Nowhere is this more true than in the EU, which has the most robust and long-standing established rules in the form of the General Data Protection Regulation (GDPR) and the ePrivacy Directive. But EU nations already appear to be divided on how to handle ChatGPT.
Though France’s CNIL has only just announced its investigation of privacy complaints, France’s Digital Minister Jean-Noël Barrot has already gone on record to say that there are no plans to ban the chatbot, even though he personally feels that it is currently not in compliance with the GDPR. However, the decision to ban ChatGPT would ultimately lie with CNIL.
The request by Spain’s data protection agency appears to be more precautionary and proactive, in the interest of coordinating EU GDPR actions involving AI models while they are still in their infant stage.

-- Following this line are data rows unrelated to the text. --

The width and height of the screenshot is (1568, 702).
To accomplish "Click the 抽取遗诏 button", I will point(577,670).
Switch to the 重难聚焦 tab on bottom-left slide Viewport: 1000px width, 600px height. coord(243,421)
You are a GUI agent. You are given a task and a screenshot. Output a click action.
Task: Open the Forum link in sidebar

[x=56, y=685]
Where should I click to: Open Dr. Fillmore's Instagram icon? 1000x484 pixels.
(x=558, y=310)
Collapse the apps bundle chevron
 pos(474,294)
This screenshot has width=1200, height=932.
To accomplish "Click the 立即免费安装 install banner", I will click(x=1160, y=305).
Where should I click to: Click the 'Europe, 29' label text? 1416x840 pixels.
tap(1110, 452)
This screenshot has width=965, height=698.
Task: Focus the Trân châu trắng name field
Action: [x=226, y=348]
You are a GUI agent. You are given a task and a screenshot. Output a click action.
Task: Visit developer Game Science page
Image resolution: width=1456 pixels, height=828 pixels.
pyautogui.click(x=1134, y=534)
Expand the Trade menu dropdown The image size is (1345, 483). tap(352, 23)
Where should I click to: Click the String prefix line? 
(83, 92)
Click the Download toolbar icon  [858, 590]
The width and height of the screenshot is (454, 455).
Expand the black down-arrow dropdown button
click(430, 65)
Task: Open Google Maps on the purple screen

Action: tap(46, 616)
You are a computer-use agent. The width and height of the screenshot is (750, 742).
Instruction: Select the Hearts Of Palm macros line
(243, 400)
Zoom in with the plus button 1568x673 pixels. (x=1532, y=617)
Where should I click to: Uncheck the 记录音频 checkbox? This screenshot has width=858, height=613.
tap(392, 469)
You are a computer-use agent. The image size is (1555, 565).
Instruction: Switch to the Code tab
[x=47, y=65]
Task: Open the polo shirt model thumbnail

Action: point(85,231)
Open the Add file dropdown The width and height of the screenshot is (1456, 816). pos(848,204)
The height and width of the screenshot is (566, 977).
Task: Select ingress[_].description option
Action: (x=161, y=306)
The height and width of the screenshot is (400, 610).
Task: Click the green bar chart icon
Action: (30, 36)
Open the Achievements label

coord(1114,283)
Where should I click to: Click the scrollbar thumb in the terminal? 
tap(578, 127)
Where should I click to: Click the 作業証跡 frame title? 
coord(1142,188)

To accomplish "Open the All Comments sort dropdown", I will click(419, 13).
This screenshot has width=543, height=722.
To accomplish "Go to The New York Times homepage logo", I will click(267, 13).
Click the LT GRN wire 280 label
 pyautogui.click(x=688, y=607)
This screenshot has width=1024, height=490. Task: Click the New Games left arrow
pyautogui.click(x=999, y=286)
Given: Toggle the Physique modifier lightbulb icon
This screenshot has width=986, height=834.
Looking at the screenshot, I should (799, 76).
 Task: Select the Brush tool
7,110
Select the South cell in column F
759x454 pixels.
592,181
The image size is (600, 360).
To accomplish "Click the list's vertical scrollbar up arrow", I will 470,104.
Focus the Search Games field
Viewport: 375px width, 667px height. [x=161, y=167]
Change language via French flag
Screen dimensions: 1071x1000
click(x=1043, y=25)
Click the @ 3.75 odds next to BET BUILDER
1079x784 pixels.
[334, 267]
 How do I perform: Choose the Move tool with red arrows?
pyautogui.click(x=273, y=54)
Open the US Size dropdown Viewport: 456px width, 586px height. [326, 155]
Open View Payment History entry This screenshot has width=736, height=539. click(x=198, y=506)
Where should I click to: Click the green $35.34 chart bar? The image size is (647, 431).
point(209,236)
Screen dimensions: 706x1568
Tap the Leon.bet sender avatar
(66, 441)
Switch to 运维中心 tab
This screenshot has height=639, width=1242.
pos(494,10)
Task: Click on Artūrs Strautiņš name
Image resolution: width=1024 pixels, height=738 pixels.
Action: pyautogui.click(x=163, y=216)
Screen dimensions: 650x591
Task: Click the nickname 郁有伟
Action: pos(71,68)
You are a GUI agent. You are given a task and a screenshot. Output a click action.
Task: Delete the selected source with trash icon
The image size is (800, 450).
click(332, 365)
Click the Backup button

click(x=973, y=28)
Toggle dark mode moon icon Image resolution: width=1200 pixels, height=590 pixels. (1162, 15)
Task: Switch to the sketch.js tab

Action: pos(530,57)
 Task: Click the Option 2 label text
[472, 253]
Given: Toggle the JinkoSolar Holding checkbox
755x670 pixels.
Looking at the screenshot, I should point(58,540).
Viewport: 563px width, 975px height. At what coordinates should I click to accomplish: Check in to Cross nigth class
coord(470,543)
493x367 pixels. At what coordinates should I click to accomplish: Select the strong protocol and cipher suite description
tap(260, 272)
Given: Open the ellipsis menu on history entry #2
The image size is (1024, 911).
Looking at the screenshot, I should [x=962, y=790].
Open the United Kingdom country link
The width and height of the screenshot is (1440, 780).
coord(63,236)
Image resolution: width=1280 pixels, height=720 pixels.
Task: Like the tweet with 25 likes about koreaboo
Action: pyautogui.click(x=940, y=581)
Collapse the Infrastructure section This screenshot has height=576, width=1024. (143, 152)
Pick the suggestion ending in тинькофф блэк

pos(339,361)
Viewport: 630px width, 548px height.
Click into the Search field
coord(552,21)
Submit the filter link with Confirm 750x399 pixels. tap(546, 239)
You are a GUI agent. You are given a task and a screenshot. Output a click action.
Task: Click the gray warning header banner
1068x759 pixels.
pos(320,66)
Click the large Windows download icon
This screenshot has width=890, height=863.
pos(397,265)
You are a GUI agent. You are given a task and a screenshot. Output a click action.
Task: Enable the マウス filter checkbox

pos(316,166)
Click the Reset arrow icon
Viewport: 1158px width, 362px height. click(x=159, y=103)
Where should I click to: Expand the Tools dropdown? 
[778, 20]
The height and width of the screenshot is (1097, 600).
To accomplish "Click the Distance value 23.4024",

It remains unknown whether the EDPB will take the topic up, however, as it does not publicly comment on the content of upcoming meetings. Spanish regulators say they have not yet received any privacy complaints regarding ChatGPT.
ChatGPT privacy risks include stored data, harm to minors
Italy’s ban cited the fact that ChatGPT is not transparent enough about how it collects and stores data, though the service claims that it identifies and eliminates personal information that is fed to it. It also noted the lack of a mechanism to determine the user’s age, thus providing no guarantee that the data of minors was being handled with required special protections.
Those are two of the foremost privacy concerns, but they are far from the only ones. The issue of employees feeding sensitive internal data into ChatGPT has already arisen as Samsung workers were found to be entering sensitive source code and the contents of internal meetings. The worst-case scenario would be if someone handling very sensitive personal data, such as health or financial information, decided to lighten their workload by plugging it into ChatGPT’s training model. Right now there is little to stop this from happening besides internal company policies and vigilance.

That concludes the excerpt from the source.